> Action item: In the entries that follow, the lines from the one with "Holi Offers (180, 2466)" through the one with "Exciting rewards & Merchandise (167, 436)" are the ones to write out, exactly and with both ends included. Nothing else should appear.

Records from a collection
# # # # #

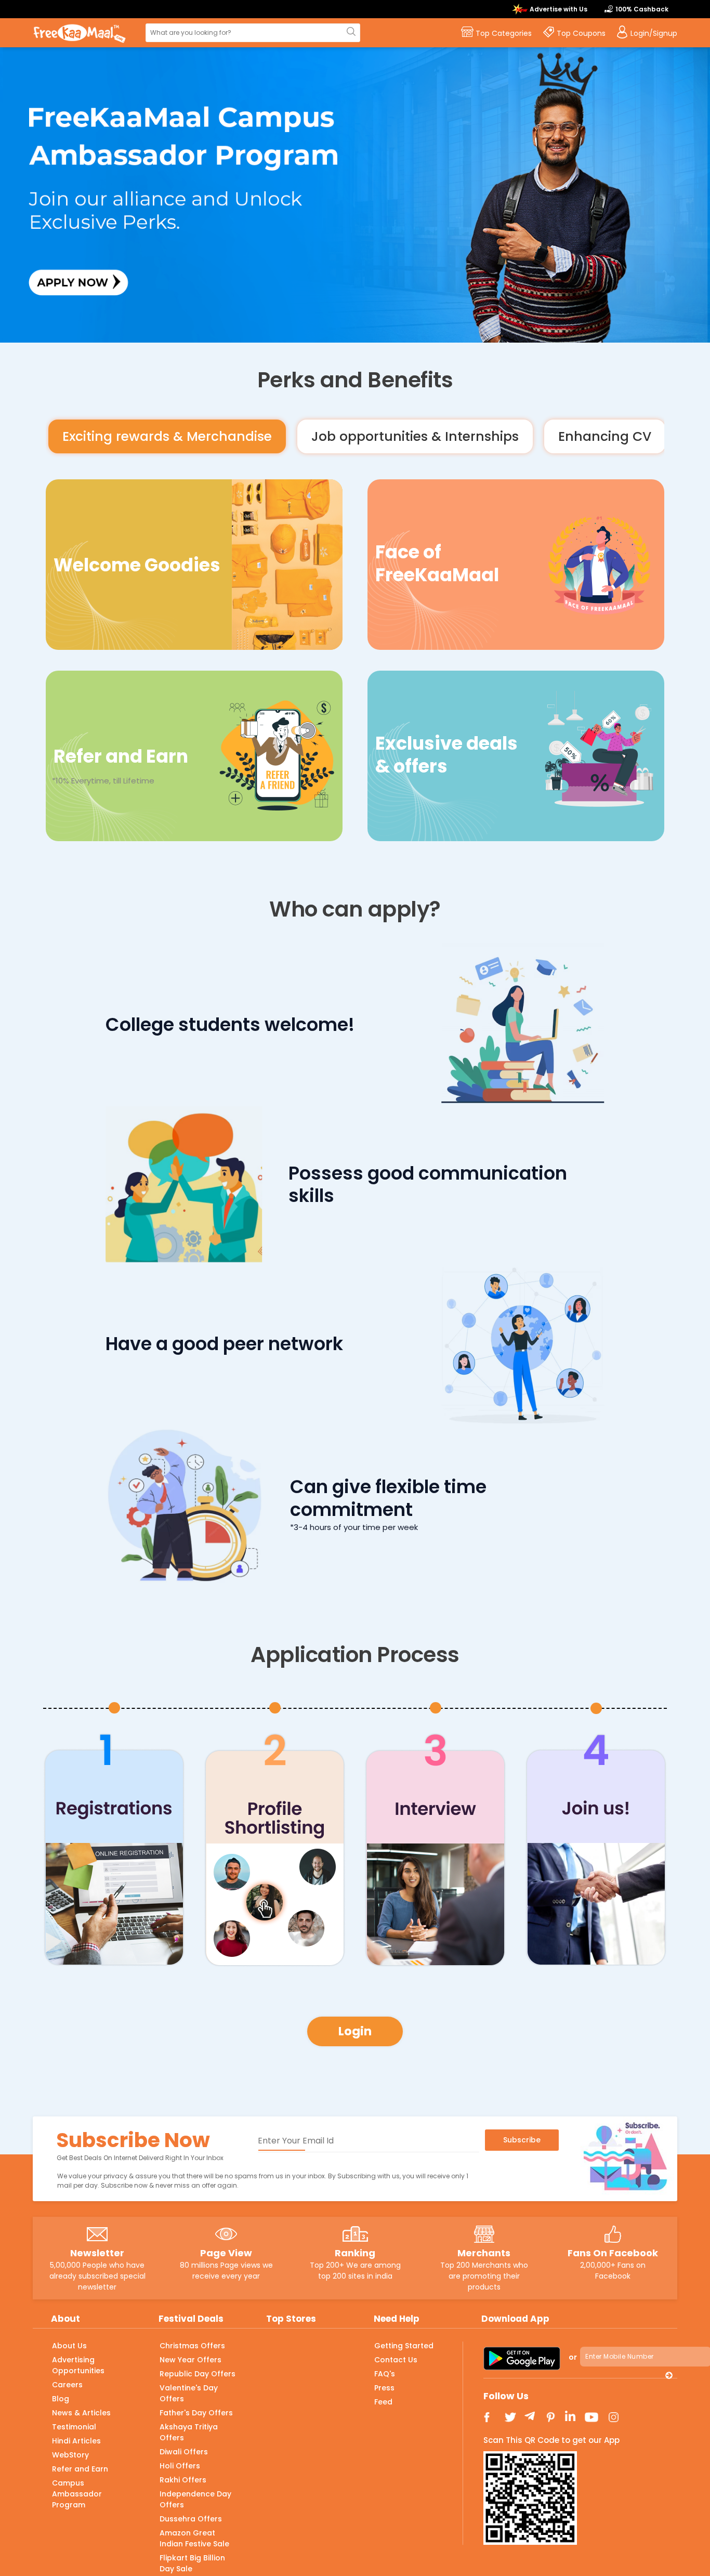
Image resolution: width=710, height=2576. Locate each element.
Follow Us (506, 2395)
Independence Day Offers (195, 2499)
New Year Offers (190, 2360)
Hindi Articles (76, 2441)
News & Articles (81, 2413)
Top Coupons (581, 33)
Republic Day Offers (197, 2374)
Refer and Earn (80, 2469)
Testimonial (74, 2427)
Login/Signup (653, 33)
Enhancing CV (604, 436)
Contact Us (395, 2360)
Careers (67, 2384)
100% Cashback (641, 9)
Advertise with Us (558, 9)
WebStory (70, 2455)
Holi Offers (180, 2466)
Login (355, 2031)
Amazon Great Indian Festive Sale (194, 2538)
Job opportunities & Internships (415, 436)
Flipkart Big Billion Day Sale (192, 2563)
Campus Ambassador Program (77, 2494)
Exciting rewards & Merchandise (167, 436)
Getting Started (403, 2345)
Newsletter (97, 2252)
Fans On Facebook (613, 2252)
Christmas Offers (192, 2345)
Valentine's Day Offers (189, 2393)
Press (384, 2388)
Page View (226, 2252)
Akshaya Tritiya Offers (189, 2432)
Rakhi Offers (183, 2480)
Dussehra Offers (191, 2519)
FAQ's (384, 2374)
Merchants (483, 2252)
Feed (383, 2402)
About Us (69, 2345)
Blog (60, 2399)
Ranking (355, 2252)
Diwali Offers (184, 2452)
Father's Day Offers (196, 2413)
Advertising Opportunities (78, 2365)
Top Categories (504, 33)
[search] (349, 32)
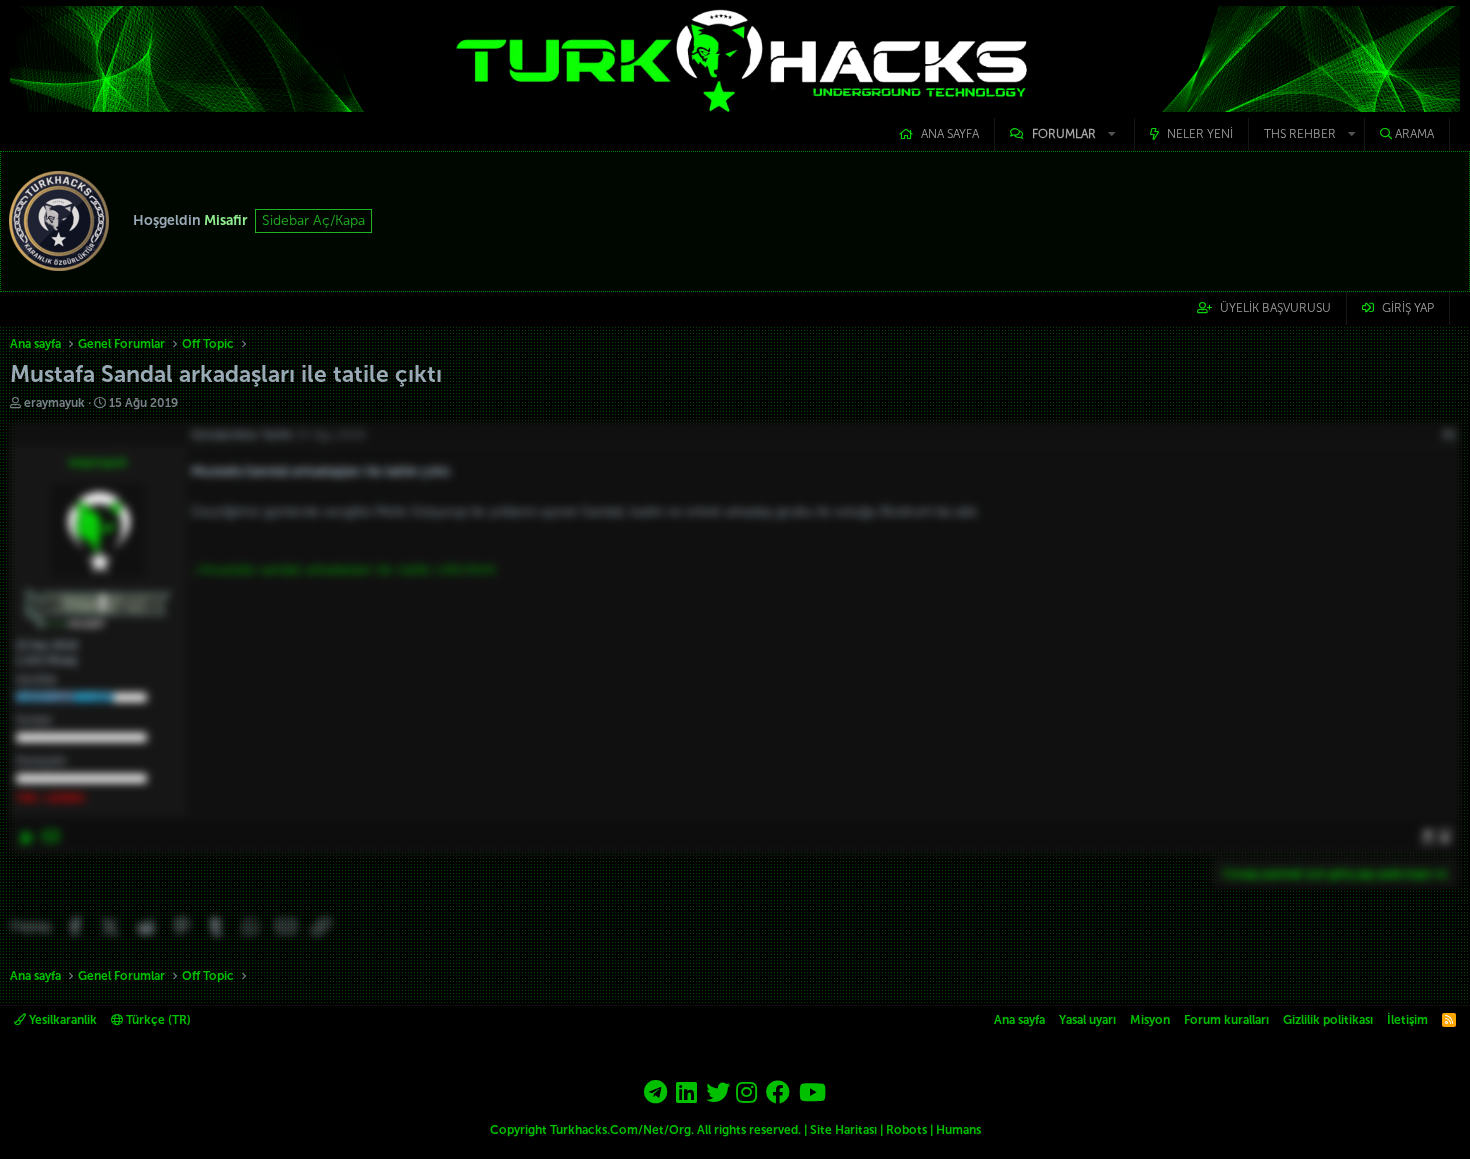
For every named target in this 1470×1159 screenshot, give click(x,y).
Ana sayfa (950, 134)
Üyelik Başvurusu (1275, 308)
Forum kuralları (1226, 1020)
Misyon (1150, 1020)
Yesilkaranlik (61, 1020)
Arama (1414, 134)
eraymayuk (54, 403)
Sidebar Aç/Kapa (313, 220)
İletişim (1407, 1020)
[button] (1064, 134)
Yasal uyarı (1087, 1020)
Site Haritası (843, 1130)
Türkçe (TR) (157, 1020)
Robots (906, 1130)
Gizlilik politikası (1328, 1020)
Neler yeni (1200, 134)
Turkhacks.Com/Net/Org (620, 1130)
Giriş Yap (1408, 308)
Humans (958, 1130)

# # # # #

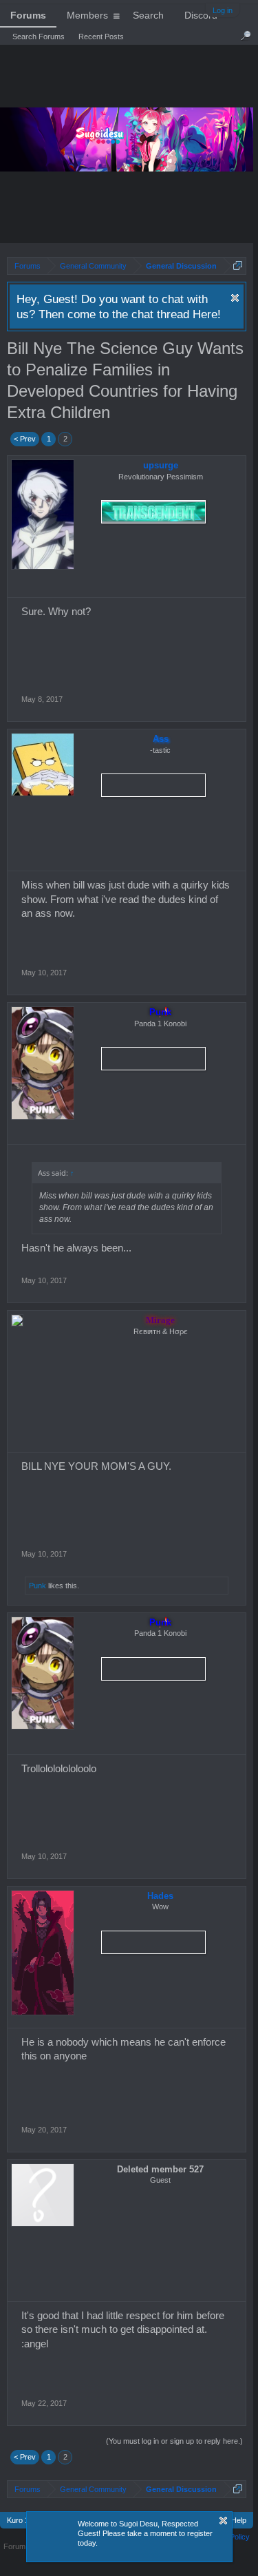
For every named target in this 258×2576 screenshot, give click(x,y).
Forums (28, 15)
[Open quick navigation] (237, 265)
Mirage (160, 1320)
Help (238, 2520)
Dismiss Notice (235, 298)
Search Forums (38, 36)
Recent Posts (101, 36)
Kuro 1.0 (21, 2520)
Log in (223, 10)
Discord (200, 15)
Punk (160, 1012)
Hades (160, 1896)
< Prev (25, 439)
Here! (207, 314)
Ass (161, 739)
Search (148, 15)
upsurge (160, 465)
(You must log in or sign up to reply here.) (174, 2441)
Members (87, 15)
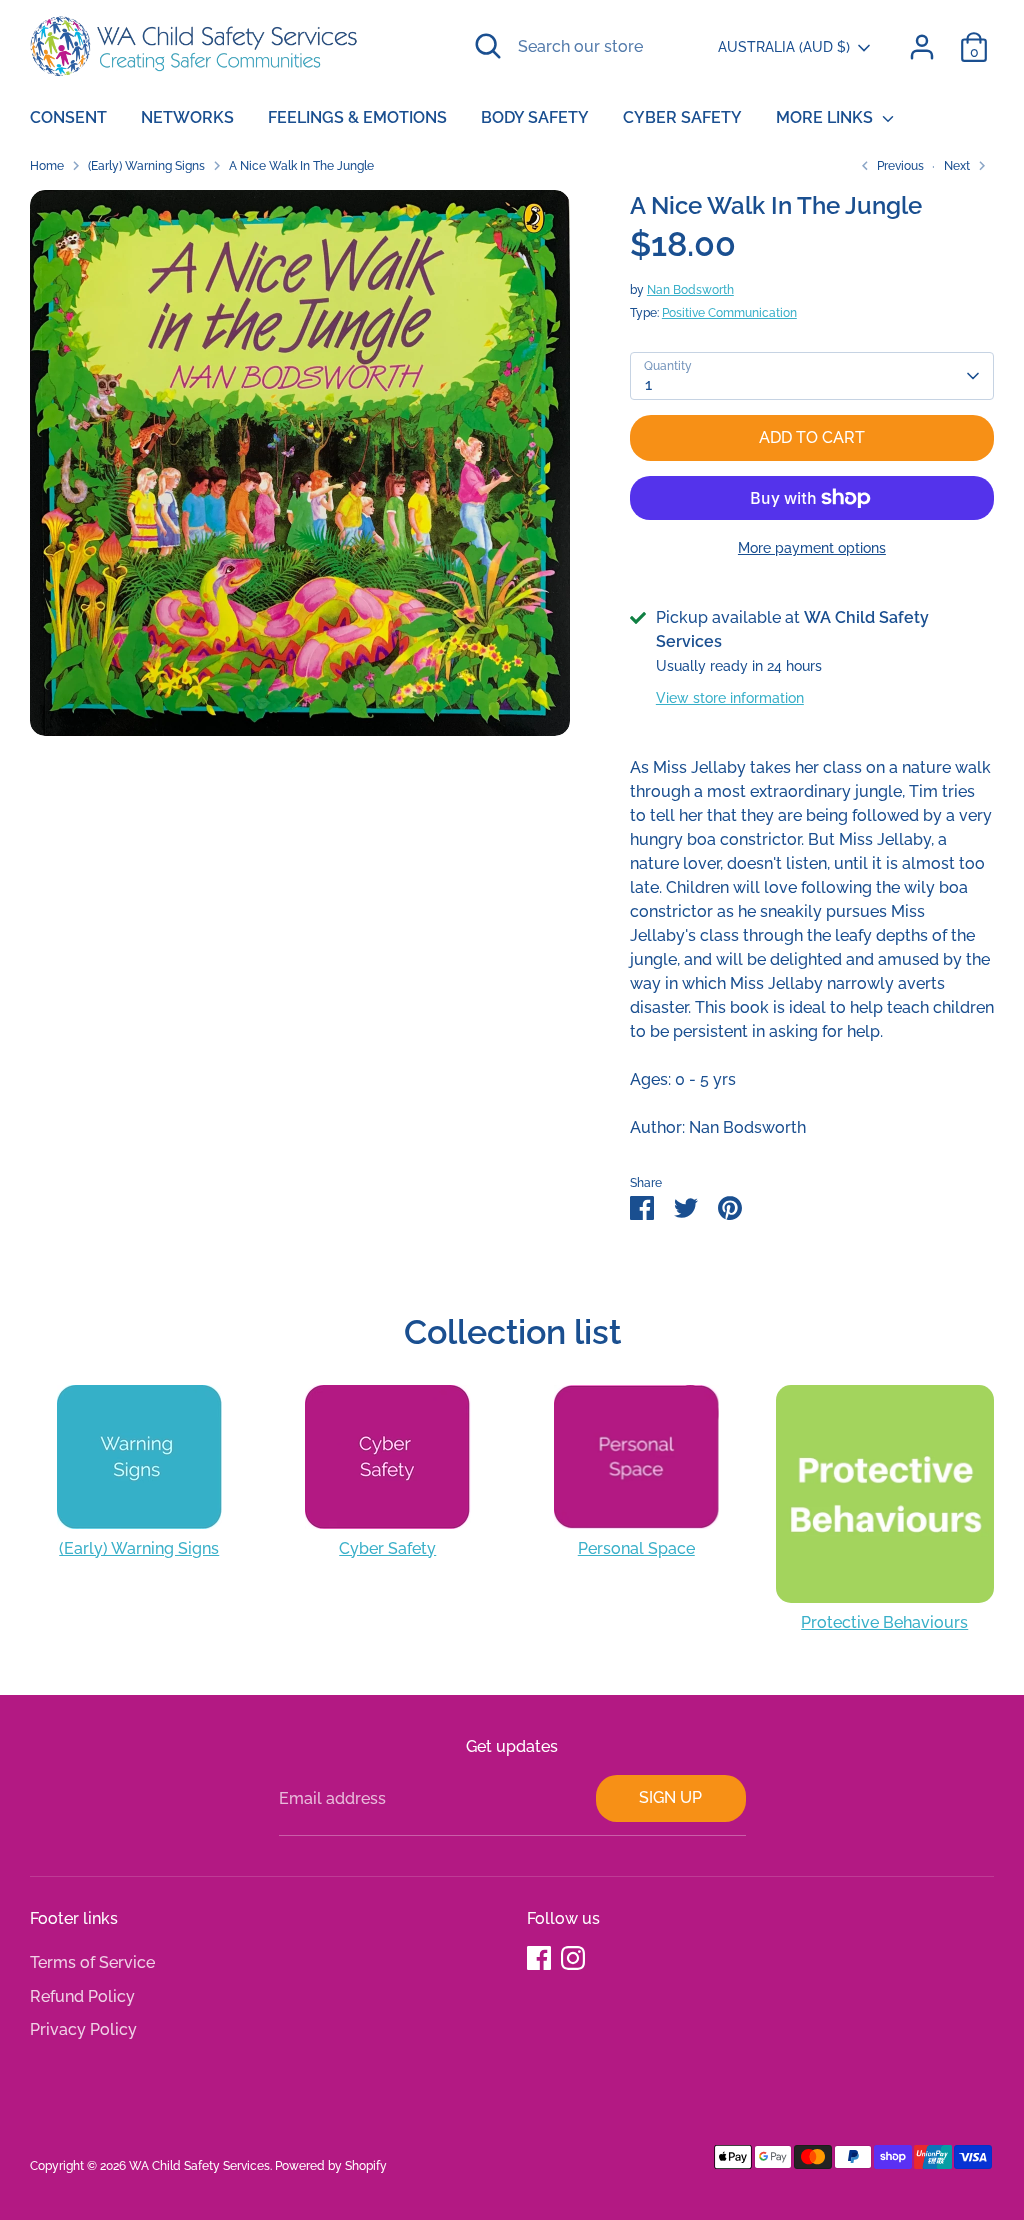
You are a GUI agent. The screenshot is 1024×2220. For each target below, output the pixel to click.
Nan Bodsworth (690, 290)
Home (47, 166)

# # # # #

> Your response:
Holi Offers (180, 2466)
Login (355, 2031)
Amazon Great Indian Festive Sale (194, 2538)
Job opportunities & Internships (415, 436)
Flipkart Big Billion Day Sale (192, 2563)
Campus Ambassador Program (77, 2494)
Exciting rewards & Merchandise (167, 436)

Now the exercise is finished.